▶ _The tasks_:
- A) From the book review, print the part that opens with the words containing "A Gold Medal" and closes with "dictated status quo.".
- B) Answer these questions using the book review:
(i) What award did the novella win from the Wishing Shelf Book Awards?
(ii) What term is used for school attendance in the novella's society?
(iii) Which two characters secretly plan to make their way to the citizens' side?

▶ _Provided text_:

==================================================

Book Review: Community 17

Community 17: A Dystopian Novella
by James Cardona

A Gold Medal Winner of the Wishing Shelf Book Awards
Recipient of the B.R.A.G. Medallion
Reader Views Literary Award Winner

James Cardona’s Community 17 is the dystopian story of a young boy, Isaias, living in the slum segment of a society governed by watchers who enforce their rule on inhabitants by way of constant surveillance and interference. Government mandates include video diaries they are required to keep, recording daily activities and thoughts on such; school attendance referred to as “programming” and other children “program-mates”; and received social mores that frown upon emotion and open communication. Therefore, negative attention might be attracted not only when someone says or does something out of line, but also when failing to exhibit the appropriate amount of enthusiasm for the dictated status quo.

Within this society exist plebs— Isaias’s marginalized group— free thinkers and citizens, this last status of which it is said might be obtained if someone can pass all their tests. Isaias and Jessia secretly plan to make their way to the citizens’ side even though no one who has ever crossed over has been heard from again. Free thinkers position themselves as those who secretly work to loosen the stranglehold the Agency holds on the plebs. However, within this remains the possibility that Isaias and Jessia will be separated.

==================================================

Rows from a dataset
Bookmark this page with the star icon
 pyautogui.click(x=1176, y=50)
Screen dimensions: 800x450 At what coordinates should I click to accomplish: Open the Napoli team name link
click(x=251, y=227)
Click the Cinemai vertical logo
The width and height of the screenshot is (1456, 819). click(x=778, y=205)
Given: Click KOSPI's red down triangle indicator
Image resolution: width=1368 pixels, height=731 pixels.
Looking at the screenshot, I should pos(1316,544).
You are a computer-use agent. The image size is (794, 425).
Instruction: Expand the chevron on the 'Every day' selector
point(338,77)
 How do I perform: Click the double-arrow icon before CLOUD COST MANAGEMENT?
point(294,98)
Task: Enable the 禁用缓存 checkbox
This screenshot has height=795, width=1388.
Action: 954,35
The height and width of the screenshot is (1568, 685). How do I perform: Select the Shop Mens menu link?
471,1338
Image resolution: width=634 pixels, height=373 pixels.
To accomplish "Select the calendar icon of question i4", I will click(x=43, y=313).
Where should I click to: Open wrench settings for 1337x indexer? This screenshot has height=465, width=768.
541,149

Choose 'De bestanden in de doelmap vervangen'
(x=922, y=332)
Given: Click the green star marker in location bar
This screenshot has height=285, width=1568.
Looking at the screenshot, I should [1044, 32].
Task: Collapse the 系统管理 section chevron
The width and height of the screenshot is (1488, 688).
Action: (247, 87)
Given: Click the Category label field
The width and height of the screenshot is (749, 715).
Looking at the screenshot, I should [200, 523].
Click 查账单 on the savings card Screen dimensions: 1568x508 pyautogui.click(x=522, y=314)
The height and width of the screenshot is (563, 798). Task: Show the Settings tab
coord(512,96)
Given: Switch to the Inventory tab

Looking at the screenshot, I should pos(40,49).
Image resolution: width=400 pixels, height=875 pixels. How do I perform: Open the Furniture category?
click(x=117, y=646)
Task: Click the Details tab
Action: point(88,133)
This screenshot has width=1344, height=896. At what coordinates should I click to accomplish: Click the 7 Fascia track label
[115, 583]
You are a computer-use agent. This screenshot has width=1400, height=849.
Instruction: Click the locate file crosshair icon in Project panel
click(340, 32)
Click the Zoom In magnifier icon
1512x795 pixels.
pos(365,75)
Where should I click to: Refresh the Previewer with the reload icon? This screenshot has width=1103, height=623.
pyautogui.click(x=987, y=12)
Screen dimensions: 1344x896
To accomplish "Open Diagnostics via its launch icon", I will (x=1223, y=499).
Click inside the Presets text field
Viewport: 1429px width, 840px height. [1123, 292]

==================================================

▶ _Results for each task_:
- A)
A Gold Medal Winner of the Wishing Shelf Book Awards
Recipient of the B.R.A.G. Medallion
Reader Views Literary Award Winner

James Cardona’s Community 17 is the dystopian story of a young boy, Isaias, living in the slum segment of a society governed by watchers who enforce their rule on inhabitants by way of constant surveillance and interference. Government mandates include video diaries they are required to keep, recording daily activities and thoughts on such; school attendance referred to as “programming” and other children “program-mates”; and received social mores that frown upon emotion and open communication. Therefore, negative attention might be attracted not only when someone says or does something out of line, but also when failing to exhibit the appropriate amount of enthusiasm for the dictated status quo.

- B)
(i) A Gold Medal
(ii) "Programming"
(iii) Isaias and Jessia